With the approach of our great holiday, the Fourth of July, I thought it might be fun to explore how the British reacted to our grand document and its bold pronouncement that God gives each man the right of"natural liberty," that all men are created equal, that we are entitled to the pursuit of happiness--all rights, as the Founders saw it, incompatible with continued British sovereignty.
Bold as we Americans might view our Declaration, to the British it was one "great annoyance," says British-born Tim Pickles, a historical consultant at the History Channel. This, and a wanton display of ingratitude towards the very empire that had recently vanquished the French and Indians during that eponymous war (also known as the Seven Years' War), a struggle that left the British deeply in debt. Not only did we in the colonies refuse to help the Brits pay down their debt through taxes on items such as tea, we then had the audacity to declare that we were "dissolving the political bands" that united us to our great protector and to go on to list our many grievances against the very King who had long "protected" us.
Says Mr. Pickles: "I think it fair to say that the British and Loyalist reaction to the Declaration of Independence was a great annoyance at the self- serving ingratitude that lead Englishmen who had been happy to have the troops of the mother country sweep the threat of the French from the continent and keep troops on hand to protect the colonies from the possibilities of French or Spanish invasion, who nevertheless were unwilling to join the militia to protect themselves and balked at increased taxes to help pay for the protection which benefited them. This tough taxation in the colonies was half that in England."

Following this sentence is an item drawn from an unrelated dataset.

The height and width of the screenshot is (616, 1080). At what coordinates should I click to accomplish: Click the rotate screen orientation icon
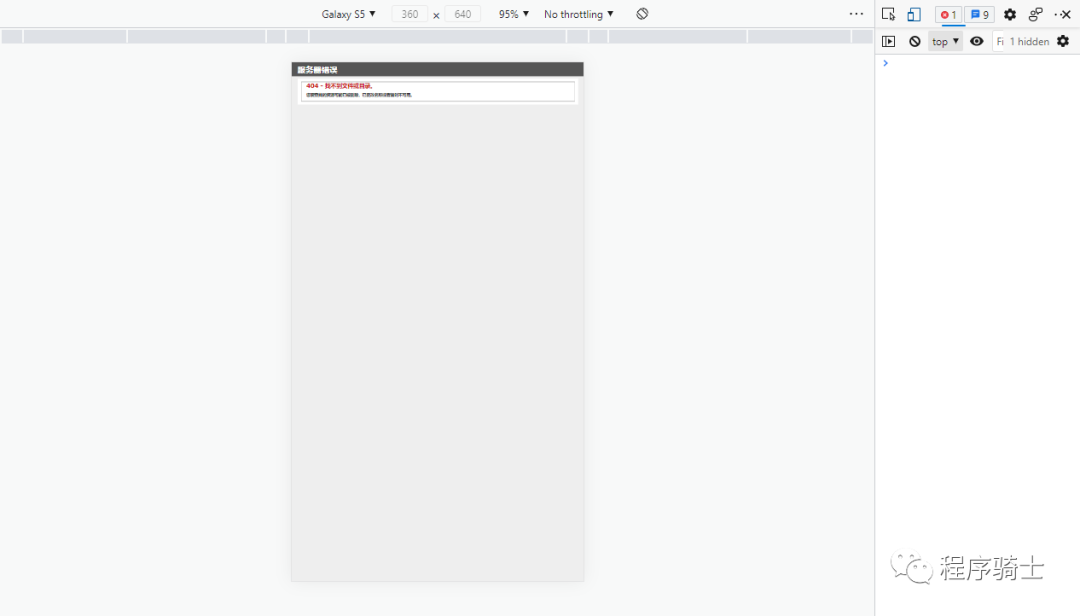(x=642, y=14)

As we Americans exalt and celebrate the great patriots who battled the British Empire, the British see them in a quite different light. Says Mr. Pickles: "The American revolution was for the most part engineered by self- seeking opportunists wearing a cloak of patriotism (the last refuge of a scoundrel)....
"Those who spoke of 'no taxation without representation never wanted representation, for they knew that if the colonies sent MPs to London on the same basis as all English counties they could be outvoted and have no way to speak of 'injustice'. Therefore they shouted of being denied their rights as Englishmen while making sure never to create the conditions under which those rights would be granted."
As for our ultimate victory? Mr. Pickles suggests that we Americans won our independence through brutal war tactics. He might have also added, as have other Brits, that our victory was due in large measure to the intervention of the French in 1777. On top of this, the British, as he does suggest, did not fight quite as hard as they might have because the hearts of some British housed sympathy for the colonial cause. One notable example is General William Howe, who strangely did not pummel us after our "ignoble defeat" at the Battle of Long Island.
Writes Mr. Pickles:
"The American rebellion was a civil war, one which the British could have won had they fought it with the ruthlessness of the rabbles but that was not British policy. Still perhaps the British abolition of the slave trade in 1808 and of slavery in the Empire in 1833 might have precipitated a revolution later but, from the British point of view, the American revolution was for the most part engineered by self seeking opportunists wearing a cloak of patriotism (the last refuge of a scoundrel).
"As has been said 'treason never prospers, for should it prosper none dare call it treason!"